Poco a poco uno aprende a no ofernderse, así como a relativizar los halagos.
Nadie puede molestarnos si no permitimos que la crítica pase a nuestro interior, tampoco engañarnos o embaucarnos con las mieles de las palabras si sabemos filtrar lo que nos llega y cómo o por qué lo ahce así.
Posiblemente, lo mejor es, como hemos dicho estos días, serenarse y permanecer en ese equilibrio. Sean laureles o espinas lo que nos lanzan.
Tal vez, solo así podremos valorar lo que nos rodea con equidad.
Veamos este pasaje.
El maestro le dice al discípulo:
-Acércate al cementerio. Una vez allí, con toda la fuerza de tus pulmones, comienza a gritar toda clase de halagos a los muertos.
El discípulo se dirige al cementerio. Una vez allí, comienza a decir toda suerte de elogios a los muertos y después regresa junto al maestro.
-¿Qué dijeron los muertos? -pregunta el maestro.
-No respondieron -contesta el discípulo.
Y el maestro le ordena ahora:
-Volverás al cementerio y soltarás toda clase de insultos a los muertos.
El discípulo acude de nuevo al cementerio y sigue las instrucciones del maestro.
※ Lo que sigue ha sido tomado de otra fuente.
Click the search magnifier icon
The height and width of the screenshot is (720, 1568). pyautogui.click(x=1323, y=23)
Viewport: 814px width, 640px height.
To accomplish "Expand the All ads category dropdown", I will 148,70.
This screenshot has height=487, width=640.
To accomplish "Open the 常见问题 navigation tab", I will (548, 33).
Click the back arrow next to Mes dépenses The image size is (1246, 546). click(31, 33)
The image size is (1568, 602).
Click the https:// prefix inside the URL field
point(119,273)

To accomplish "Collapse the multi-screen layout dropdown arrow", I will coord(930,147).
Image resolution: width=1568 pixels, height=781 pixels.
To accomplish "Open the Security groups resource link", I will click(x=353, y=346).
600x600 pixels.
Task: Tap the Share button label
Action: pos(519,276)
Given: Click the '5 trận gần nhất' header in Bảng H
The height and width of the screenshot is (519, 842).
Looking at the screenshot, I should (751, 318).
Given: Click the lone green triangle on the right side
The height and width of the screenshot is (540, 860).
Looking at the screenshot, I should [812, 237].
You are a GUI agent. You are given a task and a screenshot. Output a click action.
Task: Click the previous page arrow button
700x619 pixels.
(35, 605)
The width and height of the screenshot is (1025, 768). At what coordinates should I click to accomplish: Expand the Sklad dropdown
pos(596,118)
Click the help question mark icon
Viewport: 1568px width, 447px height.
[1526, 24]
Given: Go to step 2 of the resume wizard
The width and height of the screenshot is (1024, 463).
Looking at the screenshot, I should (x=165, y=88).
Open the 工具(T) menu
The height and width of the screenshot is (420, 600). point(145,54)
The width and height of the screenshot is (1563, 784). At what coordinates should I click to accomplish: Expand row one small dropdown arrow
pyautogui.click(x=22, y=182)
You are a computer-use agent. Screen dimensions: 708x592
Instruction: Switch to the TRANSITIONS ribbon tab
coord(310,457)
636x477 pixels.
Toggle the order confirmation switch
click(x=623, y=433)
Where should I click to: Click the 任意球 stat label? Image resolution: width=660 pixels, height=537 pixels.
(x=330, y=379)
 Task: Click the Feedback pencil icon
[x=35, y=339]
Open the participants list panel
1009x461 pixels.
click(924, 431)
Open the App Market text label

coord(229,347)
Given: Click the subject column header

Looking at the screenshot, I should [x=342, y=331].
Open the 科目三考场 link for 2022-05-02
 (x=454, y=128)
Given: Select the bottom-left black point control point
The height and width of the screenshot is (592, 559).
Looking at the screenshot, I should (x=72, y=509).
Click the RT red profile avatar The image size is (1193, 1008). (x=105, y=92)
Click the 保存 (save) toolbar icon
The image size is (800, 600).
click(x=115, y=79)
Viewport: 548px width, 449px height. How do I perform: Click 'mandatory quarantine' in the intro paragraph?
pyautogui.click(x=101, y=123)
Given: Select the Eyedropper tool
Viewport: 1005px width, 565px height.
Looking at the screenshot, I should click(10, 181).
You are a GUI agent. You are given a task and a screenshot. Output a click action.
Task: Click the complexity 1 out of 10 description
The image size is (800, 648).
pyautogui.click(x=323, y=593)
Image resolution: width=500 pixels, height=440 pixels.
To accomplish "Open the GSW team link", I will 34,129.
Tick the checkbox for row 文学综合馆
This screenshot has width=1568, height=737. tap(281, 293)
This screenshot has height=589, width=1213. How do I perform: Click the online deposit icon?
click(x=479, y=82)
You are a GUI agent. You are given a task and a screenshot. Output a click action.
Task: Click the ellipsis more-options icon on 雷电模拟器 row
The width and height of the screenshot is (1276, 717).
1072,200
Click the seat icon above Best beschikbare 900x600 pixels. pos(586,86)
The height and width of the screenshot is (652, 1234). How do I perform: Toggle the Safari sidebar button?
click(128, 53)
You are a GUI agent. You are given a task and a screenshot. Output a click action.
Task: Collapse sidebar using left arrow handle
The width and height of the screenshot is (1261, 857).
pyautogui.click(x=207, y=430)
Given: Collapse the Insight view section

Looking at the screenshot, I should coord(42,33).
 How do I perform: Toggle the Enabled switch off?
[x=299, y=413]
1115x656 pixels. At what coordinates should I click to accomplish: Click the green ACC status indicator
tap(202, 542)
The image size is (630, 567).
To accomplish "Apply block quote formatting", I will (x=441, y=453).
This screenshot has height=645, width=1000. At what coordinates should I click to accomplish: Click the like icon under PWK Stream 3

Vocifera toda suerte de imprecaciones contra los muertos y después se reúne con el maestro.
-¿Qué dijeron los muertos? -pregunta por segunda vez el maestro.
-No respondieron -con, testa el discípulo.
Y el maestro concluye:
-Así debes ser tú: indiferente como un muerto ante los halagos o los insultos de las otras personas.